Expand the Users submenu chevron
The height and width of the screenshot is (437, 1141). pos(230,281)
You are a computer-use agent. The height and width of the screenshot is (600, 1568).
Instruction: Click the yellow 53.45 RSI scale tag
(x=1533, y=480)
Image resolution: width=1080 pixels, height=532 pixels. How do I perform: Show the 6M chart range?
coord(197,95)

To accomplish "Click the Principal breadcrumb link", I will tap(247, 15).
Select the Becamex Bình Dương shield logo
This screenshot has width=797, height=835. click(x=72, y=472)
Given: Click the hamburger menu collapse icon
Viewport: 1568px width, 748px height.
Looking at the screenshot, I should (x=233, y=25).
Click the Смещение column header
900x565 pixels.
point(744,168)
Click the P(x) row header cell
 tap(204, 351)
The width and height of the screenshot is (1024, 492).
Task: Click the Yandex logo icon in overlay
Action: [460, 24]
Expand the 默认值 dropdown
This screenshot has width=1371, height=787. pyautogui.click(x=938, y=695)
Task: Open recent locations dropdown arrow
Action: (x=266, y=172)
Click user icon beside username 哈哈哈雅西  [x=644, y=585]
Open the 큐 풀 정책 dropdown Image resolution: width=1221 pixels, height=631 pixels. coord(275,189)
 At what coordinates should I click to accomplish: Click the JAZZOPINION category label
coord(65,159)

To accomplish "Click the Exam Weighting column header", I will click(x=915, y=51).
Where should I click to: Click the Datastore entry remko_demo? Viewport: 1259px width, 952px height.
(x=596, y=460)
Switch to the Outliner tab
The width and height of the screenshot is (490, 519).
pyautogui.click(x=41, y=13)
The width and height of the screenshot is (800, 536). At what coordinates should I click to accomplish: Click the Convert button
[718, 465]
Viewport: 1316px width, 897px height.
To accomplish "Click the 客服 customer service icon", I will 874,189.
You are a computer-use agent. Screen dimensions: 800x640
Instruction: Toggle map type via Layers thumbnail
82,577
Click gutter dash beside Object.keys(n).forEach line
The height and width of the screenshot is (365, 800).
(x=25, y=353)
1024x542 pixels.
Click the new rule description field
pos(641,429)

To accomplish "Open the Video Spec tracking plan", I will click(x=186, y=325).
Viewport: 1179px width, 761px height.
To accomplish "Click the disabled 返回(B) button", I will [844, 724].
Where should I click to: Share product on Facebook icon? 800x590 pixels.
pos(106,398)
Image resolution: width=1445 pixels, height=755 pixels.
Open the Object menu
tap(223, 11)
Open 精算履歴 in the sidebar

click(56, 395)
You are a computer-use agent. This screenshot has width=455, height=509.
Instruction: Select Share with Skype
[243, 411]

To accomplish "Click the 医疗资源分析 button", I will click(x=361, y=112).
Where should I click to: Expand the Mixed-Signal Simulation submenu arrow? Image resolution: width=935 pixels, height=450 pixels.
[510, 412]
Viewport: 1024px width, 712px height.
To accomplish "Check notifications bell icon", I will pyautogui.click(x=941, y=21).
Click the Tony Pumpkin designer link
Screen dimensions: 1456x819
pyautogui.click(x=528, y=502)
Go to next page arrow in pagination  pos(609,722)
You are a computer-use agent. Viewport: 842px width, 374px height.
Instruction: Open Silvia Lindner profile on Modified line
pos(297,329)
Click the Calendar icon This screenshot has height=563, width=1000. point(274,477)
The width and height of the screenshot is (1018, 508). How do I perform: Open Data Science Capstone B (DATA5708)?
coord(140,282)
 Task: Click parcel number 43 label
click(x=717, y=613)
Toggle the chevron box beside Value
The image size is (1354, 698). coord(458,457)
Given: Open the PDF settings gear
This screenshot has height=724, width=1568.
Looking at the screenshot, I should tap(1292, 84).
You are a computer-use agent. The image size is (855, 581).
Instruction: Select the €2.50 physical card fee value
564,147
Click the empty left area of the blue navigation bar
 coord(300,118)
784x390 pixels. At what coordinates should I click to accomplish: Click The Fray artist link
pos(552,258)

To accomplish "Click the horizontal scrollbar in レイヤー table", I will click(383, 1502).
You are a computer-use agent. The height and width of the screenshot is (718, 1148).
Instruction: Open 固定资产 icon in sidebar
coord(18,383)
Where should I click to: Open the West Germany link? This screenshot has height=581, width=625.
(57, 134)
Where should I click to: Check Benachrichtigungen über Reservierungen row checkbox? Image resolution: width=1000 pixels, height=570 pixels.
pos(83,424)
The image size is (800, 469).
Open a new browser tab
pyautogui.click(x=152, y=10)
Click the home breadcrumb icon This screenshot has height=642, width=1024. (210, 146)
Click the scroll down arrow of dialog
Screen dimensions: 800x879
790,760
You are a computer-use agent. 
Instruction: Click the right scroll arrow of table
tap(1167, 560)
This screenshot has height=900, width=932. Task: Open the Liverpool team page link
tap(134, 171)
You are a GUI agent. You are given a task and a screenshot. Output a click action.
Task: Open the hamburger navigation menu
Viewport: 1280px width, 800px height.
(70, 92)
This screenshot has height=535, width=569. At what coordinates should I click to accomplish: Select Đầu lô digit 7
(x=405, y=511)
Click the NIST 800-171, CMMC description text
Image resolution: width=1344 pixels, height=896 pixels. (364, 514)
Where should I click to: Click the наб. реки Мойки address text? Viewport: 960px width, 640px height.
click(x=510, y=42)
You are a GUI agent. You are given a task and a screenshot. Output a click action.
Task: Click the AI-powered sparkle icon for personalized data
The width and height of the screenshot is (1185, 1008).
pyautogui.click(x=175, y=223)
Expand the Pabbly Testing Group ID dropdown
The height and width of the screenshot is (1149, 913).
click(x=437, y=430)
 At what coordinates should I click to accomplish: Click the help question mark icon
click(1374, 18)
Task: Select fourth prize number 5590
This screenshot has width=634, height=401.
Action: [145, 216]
....
=== Work required ===
Match on "hamburger" and copy out every line of the entries that contains it.

=== Result of the exercise ===
Given: Click the hamburger menu collapse icon
Task: Open the hamburger navigation menu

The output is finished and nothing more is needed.